デンマークの首都、コペンハーゲンで開かれているCOP15では、8日、事務レベルの交渉で中国代表団のトップを務める蘇偉首席代表が記者会見を開きました。この中で蘇偉代表は、アメリカが表明している2020年までに2005年に比べて温室効果ガスを17%削減する数値目標について、1990年に比べるとわずかな削減にすぎないとして、「この目標を『目覚ましい』とか『大幅な』などと言えるのか」と厳しく批判しました。また、中国などすべての主要排出国の参加を前提に25%の削減を目指す日本の目標についても、「前提条件が実現不可能で約束とはいえない」と主張しました。さらに、先進国だけに温室効果ガスの削減義務を定めた京都議定書の延長を求める声が発展途上国の間で強まっていることについても、「COP15での野心的な合意には京都議定書の延長が欠かせない」とあらためて強調しました。中国はGDP=国内総生産当たりの排出量を最大45%削減する目標を示していますが、経済成長に伴って排出量が増えるおそれがあるうえ、あくまでも自主的な目標で国際公約ではないと主張し、先進各国から批判が出ていました。

-温暖化データに「トリック」?研究者メール暴露
【ワシントン=山田哲朗】気候変動枠組み条約第15回締約国会議(COP15)を目前にした11月、国連の温暖化に関する報告書作成にかかわった英イーストアングリア大のコンピューターに何者かが侵入、研究者の電子メールやファイルを大量に盗みネット上で公開した事件が欧米などで波紋を広げている。
 公開されたデータの中には、フィル・ジョーンズ同大教授が、気温の低下傾向を隠すため「トリックを終えた」と米国の研究者に送信したメールなどが含まれ、地球温暖化に対する懐疑派を勢いづかせた。
 教授は「文脈を無視し一部だけ引用された」と反論しているが、米共和党の下院議員らも「データの改ざんだ」と格好の攻撃材料として取り上げ、米メディアはニクソン大統領が辞任した「ウォーターゲート」事件になぞらえ「クライメート(気候)ゲート」と呼んでいる。

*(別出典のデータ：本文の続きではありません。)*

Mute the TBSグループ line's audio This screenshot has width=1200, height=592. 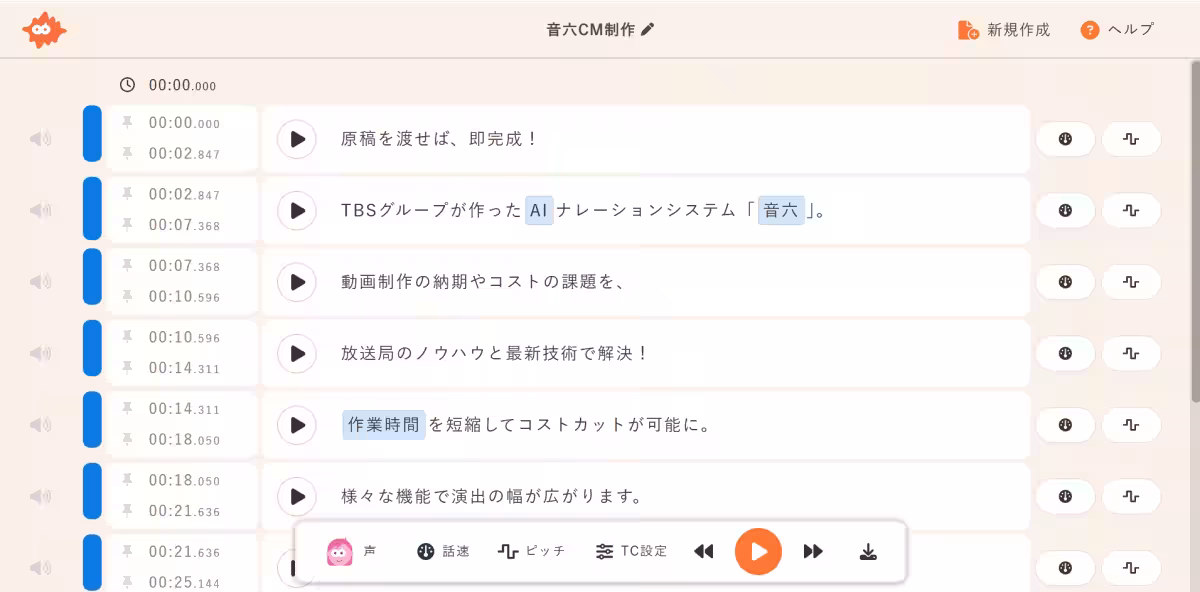(40, 210)
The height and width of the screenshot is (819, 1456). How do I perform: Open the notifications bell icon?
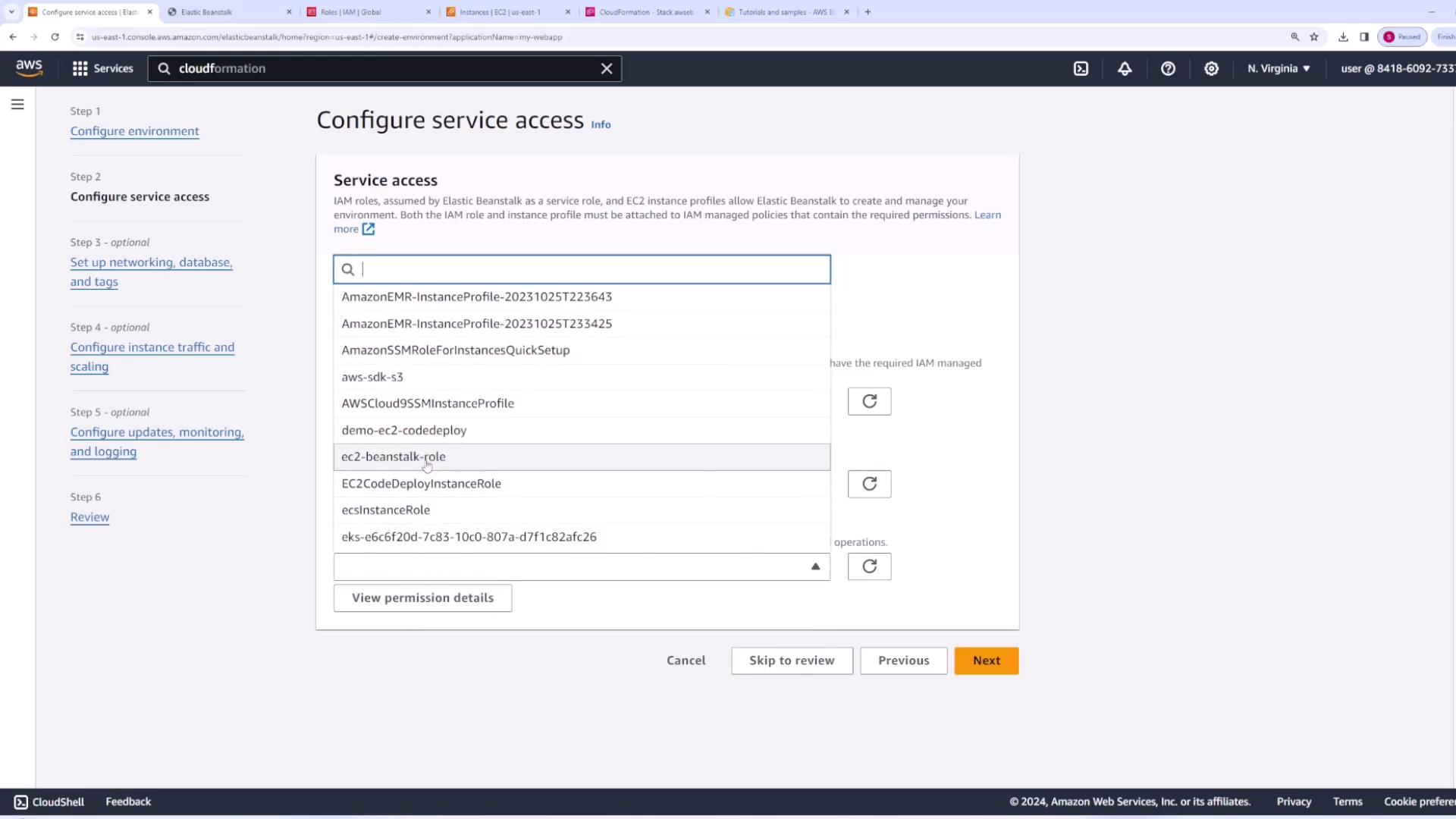tap(1125, 68)
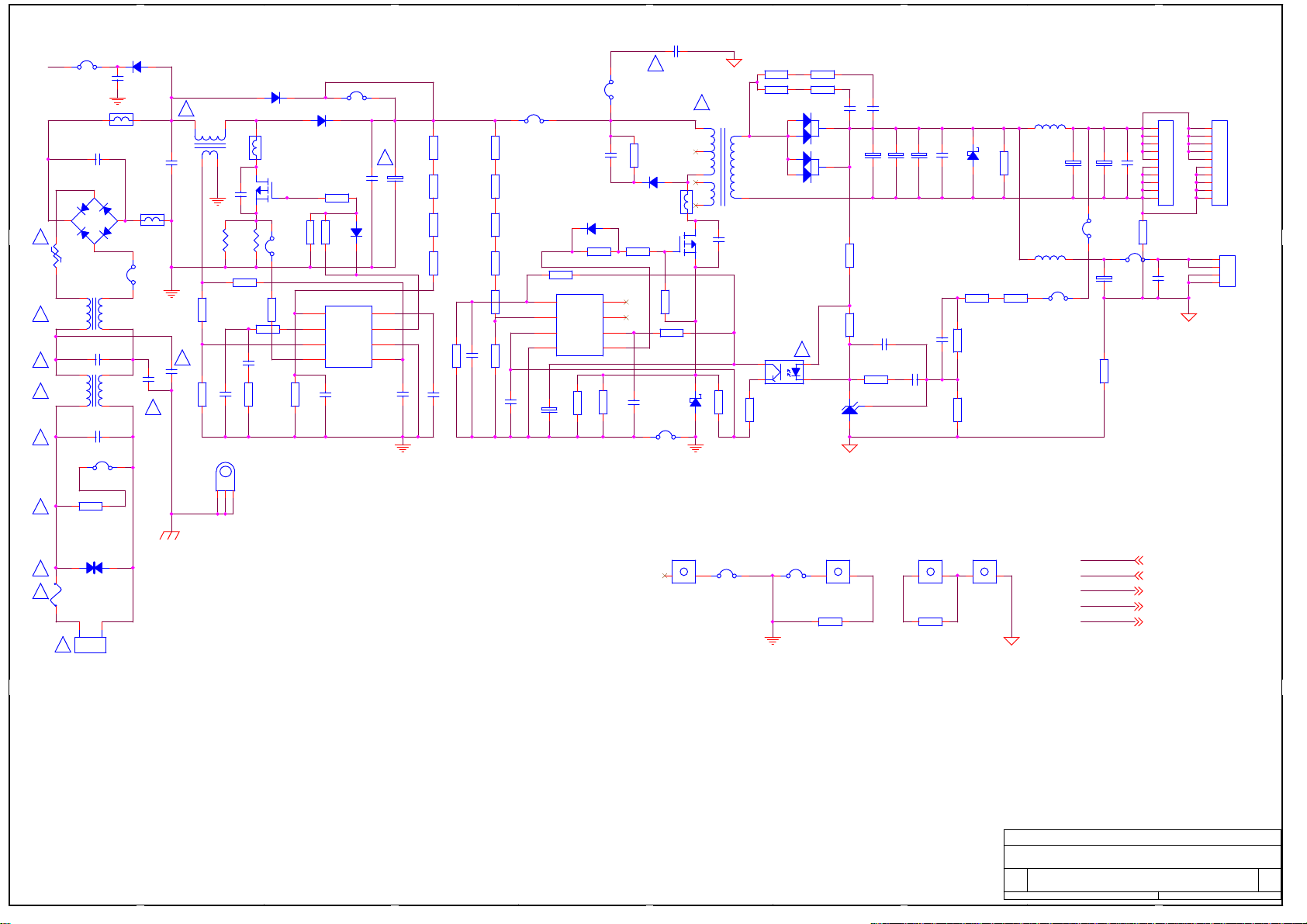Screen dimensions: 1307x924
Task: Select the chassis ground hatched symbol
Action: click(170, 535)
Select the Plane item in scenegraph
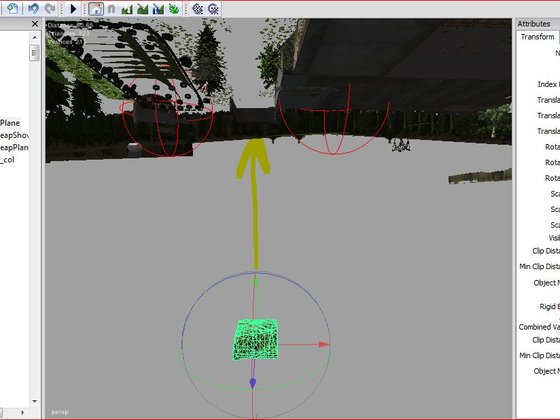Viewport: 560px width, 420px height. coord(10,123)
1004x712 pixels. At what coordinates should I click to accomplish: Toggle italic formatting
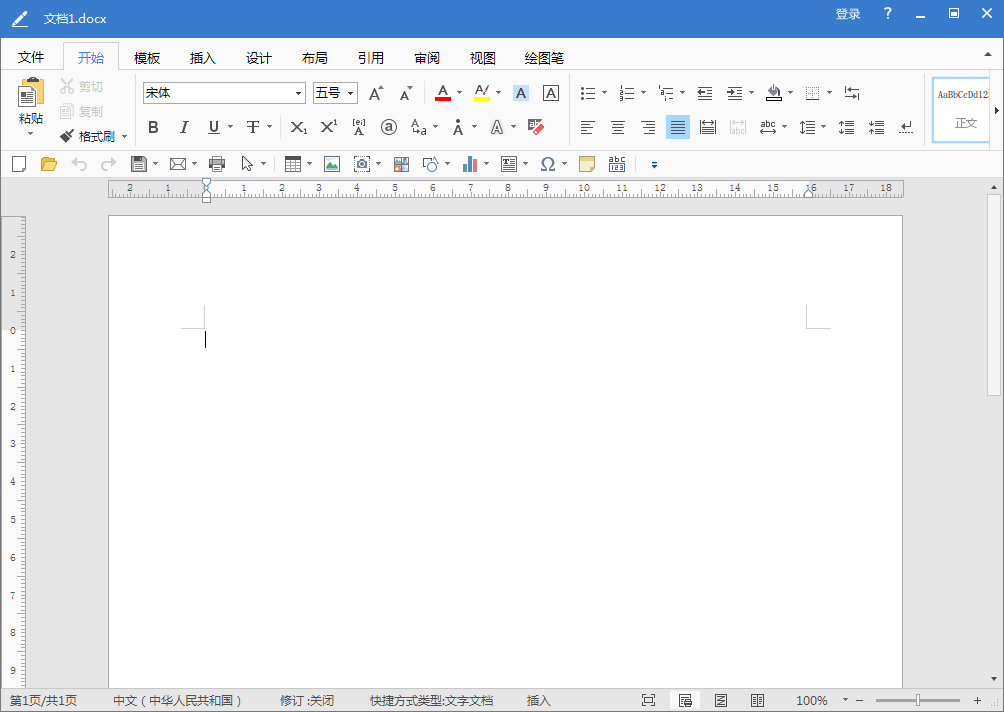pyautogui.click(x=183, y=128)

 同大は国連の気候変動に関する政府間パネル(IPCC)報告書の作成に参加した。COP15への悪影響も懸念され、IPCCは、「報告書は世界中の科学者の知見を積み上げた成果で、温暖化は人為的影響により引き起こされたという結論は揺るがない」と沈静化を図っている。

-「削減目標25%」中国が批判、EUも応酬
【コペンハーゲン=河野博子】国連気候変動枠組み条約第15回締約国会議(COP15)で、中国が8日、記者会見を開き、日本など先進国が発表した2020年までの削減目標をバッサリと切り捨てた。
 欧州連合(EU)も会見で中国の目標を「不十分」と批判。会議は2日目を迎え、激しい舌戦が始まった。
 中国の国家発展改革委員会の蘇偉・気候変動司長は詰めかけた報道陣を前に、日本の「1990年比で25%削減」が「すべての主要国の参加による意欲的な目標の合意」などの前提条件付きである点を指し、「実現不可能な条件であり、何も約束していないに等しい」と批判。さらに、国内削減(真水)分などの内訳が不明だと疑問を投げかけた。
 EUについては「20%という削減目標は、自画自賛するほど野心的でも実があるわけでもない」。米国の「05年比で17%削減」(日本の環境省の換算では90年比で5%削減)についても、「90年比だと1%減」と独自の換算値を示した上で「著しい削減とはとても言えない」と非難。会見では、現在の温暖化は先進国の責任だと重ねて強調した。
 一方、EUも会見で、中国の「国内総生産(GDP)当たりの二酸化炭素排出量を05年比で40~45%削減」について、「今の高い経済成長が続くとしたら十分とは言えない」と指摘。デブア条約事務局長は「各国がテーブルの上に出した削減目標を巡り、厳しい交渉が始まっている」と話した。